Addison Leabo, MS – Data Scientist 1, Department of Pediatrics, Children’s Mercy Research Institute, Kansas City, MO; J. Steven Leeder, PharmD, PhD – Executive Director (Interim), Department of Pediatrics, Children’s Mercy Research Institute, Kansas City, MO; Allison Dunn, PharmD, MS – Research Assistant Professor, Center for Translational Medicine, University of Maryland School of Pharmacy, Baltimore, MD

Objectives: Atomoxetine (ATX), a non-stimulant selective norepinephrine reuptake inhibitor, is indicated for treatment of attention-deficit/hyperactivity disorder (ADHD). Due to highly polymorphic cytochrome P450 2D6 (CYP2D6) and P450 2C19 (CYP2C19) activities, systemic exposure of ATX following oral administration is highly variable. ATX exposures are >10-fold higher in poor metabolizers compared to normal metabolizers when given the same weight-based dose¹. The purpose of this project is to evaluate steady-state ATX exposures in a large heterogenous population with different metabolic phenotypes to assess ATX dosing based on individual genetic makeup and stage of development.

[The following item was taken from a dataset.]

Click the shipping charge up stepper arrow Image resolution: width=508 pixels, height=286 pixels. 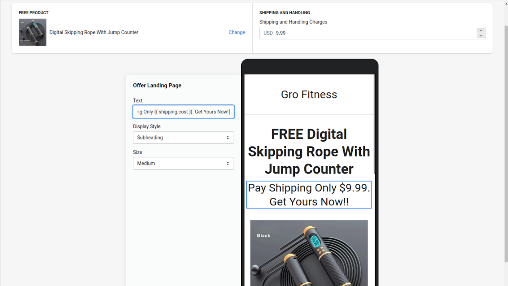pos(481,31)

Methods: Prospective pharmacokinetic (PK) and demographic data from 3 clinical studies (86 patients total) were combined in which ATX was prescribed to ADHD-confirmed subjects (6-17 years old) phenotyped for CYP2D6 and CYP2C19 activity. Oral doses for these studies were either weight-based or based on other PK models. Non-linear mixed effects modeling was used to characterize ATX plasma concentration. Multiple structural models were evaluated and selected based on decrease in the objective value function, reduction in between-subject variability, and goodness of fit. Patient-specific covariates were analyzed to explain variability in PK parameters including weight on disposition parameters and phenotypic based clearance effects. Precision and accuracy of the final covariate model was assessed using 200 bootstrap simulations and quantitative-predictive checks (QPC) on 1000 simulations of dose normalized Cmax. The final covariate model was used to evaluate the dose of ATX required to meet theoretical therapeutic goals over a wide range of weights and different metabolism phenotypes. All analyses were performed in Pumas v2.5.1 and R 4.2.3.

Results: A 2-compartment distribution model with 3 first-order transit absorption compartments best fit the data with estimated apparent central volume and clearance of 117L and 30.7L/hr, respectively. A combination additive and proportional error model best described residual unexplained variability, with estimates of 75.3nM and 35%, respectively. Including actual body weight and CYP phenotype in the model reduced between-subject variability by 47.0 and 55.5% for apparent central volume and clearance, respectively. Parameter estimates were physiologically plausible and estimated with high precision while QPC demonstrated adequate prediction of Cmax. Theoretically therapeutic doses of ATX in patients with a wide range of weights and different metabolism phenotypes were estimated.

Conclusions: A population PK model was developed to describe the steady state ATX exposure in children and adolescents across the spectrum of CYP2D6 and CYP2C19 activities. These results suggest that model-based individualized dosing of ATX can provide children and adolescents with ADHD with an adequate dose to achieve theoretical therapeutic concentrations.

Citations: < ![1] Brown, Jacob T., et al. "Single dose, CYP2D6 genotype‐stratified pharmacokinetic study of atomoxetine in children with ADHD." Clinical Pharmacology & Therapeutics 99.6 (2016): 642-650.